# Help with the Rome Yes I Can't System



## Roux (Oct 9, 2012)

Hey everyone,

I just got a new set of 2012 Rome 390 Boss bindings and I was wondering what cant degree I should ride on. I also got a new 2012 Never Summer SL 155 and haven't determined my stance yet because there hasn't really been enough snow to ride on here in Michigan yet. 
Basically I'm asking what the difference between the canting degrees are. 0, 2, or 3.5? I'm more of an all mountain and a little bit of park rider.

I appreciate the help!


----------



## cc898 (Dec 16, 2011)

You should put in the 2s and sell me the 3s! 

Seriously though, it depends mostly on comfort and stance width/angle.

Wider stance usually results in a bigger cant for more feel, better alignment, steeper angles can feel awkward with bigger cant. Make sense?


----------



## Edge (Sep 30, 2012)

Wait until there is enough snow.

Try each yourself and see which you prefer.

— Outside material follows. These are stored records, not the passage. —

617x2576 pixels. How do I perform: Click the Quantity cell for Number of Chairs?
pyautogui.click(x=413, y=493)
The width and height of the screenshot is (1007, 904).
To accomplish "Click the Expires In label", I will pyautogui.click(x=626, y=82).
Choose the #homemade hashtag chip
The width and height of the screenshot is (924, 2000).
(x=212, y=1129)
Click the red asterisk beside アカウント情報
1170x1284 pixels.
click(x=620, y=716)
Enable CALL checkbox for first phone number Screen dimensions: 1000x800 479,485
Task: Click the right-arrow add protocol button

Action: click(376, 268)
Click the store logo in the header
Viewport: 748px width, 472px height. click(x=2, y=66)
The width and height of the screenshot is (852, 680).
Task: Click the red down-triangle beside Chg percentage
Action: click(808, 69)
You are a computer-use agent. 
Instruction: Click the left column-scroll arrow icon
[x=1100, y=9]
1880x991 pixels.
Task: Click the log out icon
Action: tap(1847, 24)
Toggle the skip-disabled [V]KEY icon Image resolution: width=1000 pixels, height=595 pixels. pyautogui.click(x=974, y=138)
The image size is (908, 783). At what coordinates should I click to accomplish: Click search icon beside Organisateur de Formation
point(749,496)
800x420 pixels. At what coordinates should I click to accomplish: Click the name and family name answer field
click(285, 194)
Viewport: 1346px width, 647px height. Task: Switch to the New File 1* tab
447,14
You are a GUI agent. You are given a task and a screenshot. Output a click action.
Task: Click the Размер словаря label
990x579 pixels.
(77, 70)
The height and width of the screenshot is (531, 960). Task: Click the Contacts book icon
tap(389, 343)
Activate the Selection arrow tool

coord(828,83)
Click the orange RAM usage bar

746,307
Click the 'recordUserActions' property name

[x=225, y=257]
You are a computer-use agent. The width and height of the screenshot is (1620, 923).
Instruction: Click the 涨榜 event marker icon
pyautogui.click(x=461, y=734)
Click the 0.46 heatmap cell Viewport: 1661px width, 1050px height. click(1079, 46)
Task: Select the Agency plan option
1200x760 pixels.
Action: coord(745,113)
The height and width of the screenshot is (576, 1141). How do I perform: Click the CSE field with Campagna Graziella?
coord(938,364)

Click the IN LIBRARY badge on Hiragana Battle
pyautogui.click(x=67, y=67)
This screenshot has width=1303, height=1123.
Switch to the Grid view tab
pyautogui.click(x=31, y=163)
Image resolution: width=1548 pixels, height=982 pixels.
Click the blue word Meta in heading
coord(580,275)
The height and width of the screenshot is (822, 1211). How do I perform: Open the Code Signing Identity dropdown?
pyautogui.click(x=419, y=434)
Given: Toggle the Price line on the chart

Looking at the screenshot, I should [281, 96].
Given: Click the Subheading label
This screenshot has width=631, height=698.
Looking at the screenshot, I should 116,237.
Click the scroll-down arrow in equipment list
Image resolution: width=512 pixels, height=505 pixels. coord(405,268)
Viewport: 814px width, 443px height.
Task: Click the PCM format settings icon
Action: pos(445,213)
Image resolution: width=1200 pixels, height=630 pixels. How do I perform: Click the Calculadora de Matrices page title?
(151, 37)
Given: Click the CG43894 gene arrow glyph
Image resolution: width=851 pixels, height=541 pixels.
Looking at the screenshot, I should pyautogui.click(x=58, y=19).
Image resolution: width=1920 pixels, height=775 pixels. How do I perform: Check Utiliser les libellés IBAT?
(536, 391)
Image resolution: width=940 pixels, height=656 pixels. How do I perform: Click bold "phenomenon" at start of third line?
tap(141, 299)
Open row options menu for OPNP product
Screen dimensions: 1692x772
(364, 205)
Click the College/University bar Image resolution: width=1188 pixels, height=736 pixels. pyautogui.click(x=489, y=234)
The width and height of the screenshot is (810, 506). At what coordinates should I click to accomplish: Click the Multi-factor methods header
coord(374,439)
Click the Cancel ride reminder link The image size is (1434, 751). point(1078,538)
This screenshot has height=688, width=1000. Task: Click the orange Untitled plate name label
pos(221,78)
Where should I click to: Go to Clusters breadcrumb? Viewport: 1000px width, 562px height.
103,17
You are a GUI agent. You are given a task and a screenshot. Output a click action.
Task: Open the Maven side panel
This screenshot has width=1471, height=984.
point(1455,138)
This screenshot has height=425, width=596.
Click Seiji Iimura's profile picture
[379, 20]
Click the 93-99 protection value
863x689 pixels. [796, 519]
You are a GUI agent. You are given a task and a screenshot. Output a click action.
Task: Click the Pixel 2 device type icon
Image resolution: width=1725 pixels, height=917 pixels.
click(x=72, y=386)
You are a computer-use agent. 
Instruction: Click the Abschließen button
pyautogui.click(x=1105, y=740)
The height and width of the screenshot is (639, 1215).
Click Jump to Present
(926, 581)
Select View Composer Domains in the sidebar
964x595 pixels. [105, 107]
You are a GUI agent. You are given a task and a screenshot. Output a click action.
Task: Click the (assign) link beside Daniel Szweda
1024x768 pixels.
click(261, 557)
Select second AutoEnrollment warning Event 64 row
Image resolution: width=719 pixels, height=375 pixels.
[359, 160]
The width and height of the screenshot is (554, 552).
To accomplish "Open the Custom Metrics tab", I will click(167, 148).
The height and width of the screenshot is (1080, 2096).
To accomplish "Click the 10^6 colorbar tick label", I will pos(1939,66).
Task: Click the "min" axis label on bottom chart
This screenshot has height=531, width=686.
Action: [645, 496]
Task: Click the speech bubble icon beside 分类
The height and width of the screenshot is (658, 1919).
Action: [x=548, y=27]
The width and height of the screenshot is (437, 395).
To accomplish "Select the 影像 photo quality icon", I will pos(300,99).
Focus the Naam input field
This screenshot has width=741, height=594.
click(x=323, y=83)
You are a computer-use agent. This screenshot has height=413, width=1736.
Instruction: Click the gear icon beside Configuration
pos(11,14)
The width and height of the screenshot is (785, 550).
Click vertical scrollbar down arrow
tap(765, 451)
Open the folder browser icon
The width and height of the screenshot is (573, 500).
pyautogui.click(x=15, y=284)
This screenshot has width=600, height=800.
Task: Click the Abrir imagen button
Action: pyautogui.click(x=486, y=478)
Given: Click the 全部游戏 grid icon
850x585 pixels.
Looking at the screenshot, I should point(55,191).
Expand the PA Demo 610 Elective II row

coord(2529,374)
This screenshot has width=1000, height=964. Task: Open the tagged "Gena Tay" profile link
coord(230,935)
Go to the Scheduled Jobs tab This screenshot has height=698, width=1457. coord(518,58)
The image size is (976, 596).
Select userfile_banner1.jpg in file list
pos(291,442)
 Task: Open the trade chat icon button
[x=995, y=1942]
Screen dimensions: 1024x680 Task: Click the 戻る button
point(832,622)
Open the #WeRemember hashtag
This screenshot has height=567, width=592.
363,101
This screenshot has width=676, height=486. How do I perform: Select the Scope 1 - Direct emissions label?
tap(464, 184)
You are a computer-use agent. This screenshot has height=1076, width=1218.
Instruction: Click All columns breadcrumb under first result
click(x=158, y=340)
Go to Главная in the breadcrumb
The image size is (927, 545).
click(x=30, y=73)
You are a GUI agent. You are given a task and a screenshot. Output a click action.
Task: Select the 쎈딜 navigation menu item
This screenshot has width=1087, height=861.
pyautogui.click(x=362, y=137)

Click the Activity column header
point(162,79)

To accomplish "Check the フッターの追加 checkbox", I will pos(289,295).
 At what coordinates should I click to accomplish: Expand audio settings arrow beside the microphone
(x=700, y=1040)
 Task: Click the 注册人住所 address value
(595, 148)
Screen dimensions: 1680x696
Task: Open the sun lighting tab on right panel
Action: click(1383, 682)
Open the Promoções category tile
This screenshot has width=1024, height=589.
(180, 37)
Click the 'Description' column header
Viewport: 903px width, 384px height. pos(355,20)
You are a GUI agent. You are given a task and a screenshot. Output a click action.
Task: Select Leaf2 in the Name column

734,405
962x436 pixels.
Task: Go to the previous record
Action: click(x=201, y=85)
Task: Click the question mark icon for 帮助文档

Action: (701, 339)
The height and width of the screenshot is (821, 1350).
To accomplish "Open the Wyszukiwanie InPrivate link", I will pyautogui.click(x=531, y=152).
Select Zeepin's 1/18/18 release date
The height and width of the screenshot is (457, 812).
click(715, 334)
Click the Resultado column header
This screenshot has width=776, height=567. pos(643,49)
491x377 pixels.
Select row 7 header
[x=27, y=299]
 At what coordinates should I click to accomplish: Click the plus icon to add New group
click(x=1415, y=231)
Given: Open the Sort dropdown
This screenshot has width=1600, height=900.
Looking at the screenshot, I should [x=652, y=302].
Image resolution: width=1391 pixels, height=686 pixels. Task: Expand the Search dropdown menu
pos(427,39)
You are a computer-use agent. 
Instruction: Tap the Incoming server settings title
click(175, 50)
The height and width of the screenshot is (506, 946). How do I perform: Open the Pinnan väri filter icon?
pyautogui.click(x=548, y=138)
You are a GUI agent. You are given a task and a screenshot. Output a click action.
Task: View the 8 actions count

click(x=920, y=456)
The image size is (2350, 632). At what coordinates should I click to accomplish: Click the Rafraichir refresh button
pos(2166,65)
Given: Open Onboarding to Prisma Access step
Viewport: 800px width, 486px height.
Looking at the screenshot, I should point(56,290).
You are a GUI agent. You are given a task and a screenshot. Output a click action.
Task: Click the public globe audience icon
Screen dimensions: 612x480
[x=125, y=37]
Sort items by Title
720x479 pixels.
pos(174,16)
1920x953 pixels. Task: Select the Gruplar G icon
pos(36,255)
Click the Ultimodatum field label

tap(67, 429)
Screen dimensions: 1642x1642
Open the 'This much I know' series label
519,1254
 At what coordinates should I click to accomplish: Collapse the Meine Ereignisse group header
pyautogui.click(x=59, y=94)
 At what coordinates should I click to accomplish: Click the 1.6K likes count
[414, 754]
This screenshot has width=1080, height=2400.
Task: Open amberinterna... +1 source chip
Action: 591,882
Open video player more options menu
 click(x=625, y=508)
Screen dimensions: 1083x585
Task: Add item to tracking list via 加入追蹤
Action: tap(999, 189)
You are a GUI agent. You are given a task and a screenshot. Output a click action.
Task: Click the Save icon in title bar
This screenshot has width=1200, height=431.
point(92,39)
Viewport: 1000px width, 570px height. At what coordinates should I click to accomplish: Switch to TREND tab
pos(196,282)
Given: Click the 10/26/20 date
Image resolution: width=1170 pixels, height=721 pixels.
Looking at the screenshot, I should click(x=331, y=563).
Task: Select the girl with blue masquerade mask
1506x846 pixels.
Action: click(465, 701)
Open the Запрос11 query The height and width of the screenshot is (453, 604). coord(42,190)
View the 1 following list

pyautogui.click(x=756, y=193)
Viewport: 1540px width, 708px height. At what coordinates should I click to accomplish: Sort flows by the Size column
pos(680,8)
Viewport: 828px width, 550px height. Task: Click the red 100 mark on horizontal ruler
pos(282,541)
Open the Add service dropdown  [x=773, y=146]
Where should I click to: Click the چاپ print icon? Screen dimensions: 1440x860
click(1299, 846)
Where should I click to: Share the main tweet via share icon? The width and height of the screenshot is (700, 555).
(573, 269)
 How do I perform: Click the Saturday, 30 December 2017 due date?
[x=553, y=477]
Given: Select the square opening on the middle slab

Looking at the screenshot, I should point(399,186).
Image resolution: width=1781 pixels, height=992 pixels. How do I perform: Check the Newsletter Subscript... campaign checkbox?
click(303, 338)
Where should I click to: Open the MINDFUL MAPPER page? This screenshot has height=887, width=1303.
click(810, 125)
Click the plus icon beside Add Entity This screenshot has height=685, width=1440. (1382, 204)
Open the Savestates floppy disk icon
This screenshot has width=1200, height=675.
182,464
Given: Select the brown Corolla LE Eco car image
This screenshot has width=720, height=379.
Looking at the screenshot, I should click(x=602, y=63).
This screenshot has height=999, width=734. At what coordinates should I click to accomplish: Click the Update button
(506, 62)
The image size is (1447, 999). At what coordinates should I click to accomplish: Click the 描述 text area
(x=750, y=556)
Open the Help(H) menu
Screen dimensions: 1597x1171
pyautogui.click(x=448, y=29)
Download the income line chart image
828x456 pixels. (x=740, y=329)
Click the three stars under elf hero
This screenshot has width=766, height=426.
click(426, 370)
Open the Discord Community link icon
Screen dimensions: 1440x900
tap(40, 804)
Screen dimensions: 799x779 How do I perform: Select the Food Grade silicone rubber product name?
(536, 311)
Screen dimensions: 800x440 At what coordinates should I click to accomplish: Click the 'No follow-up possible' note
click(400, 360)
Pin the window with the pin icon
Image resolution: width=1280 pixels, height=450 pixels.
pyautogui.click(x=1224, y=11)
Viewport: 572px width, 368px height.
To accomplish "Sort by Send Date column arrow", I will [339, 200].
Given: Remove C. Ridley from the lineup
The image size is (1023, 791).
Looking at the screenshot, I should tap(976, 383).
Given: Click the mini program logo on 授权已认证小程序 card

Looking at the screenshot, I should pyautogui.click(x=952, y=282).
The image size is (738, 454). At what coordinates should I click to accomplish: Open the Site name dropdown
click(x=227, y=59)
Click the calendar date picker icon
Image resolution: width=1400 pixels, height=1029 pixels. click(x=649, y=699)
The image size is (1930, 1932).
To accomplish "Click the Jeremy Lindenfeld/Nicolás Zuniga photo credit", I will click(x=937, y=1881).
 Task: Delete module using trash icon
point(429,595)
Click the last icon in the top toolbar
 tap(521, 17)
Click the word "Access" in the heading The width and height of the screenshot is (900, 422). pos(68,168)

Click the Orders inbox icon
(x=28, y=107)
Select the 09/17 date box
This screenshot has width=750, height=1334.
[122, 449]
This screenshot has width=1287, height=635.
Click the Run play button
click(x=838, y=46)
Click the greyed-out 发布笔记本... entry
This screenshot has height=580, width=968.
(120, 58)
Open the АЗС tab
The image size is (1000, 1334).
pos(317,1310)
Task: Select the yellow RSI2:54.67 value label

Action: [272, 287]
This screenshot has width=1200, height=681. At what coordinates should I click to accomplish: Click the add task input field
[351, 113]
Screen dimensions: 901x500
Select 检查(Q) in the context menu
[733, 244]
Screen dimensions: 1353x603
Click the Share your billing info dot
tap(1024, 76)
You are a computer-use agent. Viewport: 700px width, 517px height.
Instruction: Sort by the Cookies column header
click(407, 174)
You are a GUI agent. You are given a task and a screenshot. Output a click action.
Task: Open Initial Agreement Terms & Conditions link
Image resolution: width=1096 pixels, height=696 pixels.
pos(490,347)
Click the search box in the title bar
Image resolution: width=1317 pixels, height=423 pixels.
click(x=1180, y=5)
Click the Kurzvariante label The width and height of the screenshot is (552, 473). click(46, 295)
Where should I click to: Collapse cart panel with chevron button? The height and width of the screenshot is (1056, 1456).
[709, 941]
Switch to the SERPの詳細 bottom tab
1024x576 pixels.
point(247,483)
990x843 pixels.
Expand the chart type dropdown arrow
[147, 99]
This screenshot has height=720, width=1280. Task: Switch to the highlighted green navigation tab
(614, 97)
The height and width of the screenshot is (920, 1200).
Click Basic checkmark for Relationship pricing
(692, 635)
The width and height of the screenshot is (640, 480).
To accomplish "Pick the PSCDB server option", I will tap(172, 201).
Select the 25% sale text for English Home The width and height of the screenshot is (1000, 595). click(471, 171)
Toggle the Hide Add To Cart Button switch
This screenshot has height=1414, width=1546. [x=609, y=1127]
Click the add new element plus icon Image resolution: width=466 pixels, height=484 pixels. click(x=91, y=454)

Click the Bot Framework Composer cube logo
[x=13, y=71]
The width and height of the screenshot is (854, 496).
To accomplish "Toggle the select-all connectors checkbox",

Seriously don't get these threads. It's personal preference. How are we supposed to tell you, what you like? Go try it ffs.


----------



## cc898 (Dec 16, 2011)

I understand the above, but you don't need to be rude to the guy. Remember when you were new to this, or tried something new, at least he is not afraid to ask. Sometimes the voice of experience can help out a bit, and save someone some time. Or at the very least give them an idea of where to start and what to be looking for.


----------



## --bigtime-- (Sep 10, 2010)

The higher the cant number, the higher the angle is. My first experience with canting was a 2 in my Ride Contrabands and liked it a lot but I can't change it like with my Romes. If I could I would, cause I now have 3s in my Targas and 390s and love them that way. Less stress on the knees and allows for a slightly wider stance. Ride a day with the 2s in and then swap in the 3s the next day. If you like one more then the other use that one.


----------



## Roux (Oct 9, 2012)

Although I understand what you're saying Edge, I'm the type of person that likes to at least know a general area to start. Plus, I didn't find exactly what I wanted after searching the forum so I made this thread. Hopefully this will possibly help someone out that has similar questions as me.


I really appreciate the responses though guys.
I'm just going to try out the 2s and the 3.5s a different day and see what ones I like better.

Thanks again!


----------



## cc898 (Dec 16, 2011)

Good!! Sell me the ones you dont use


----------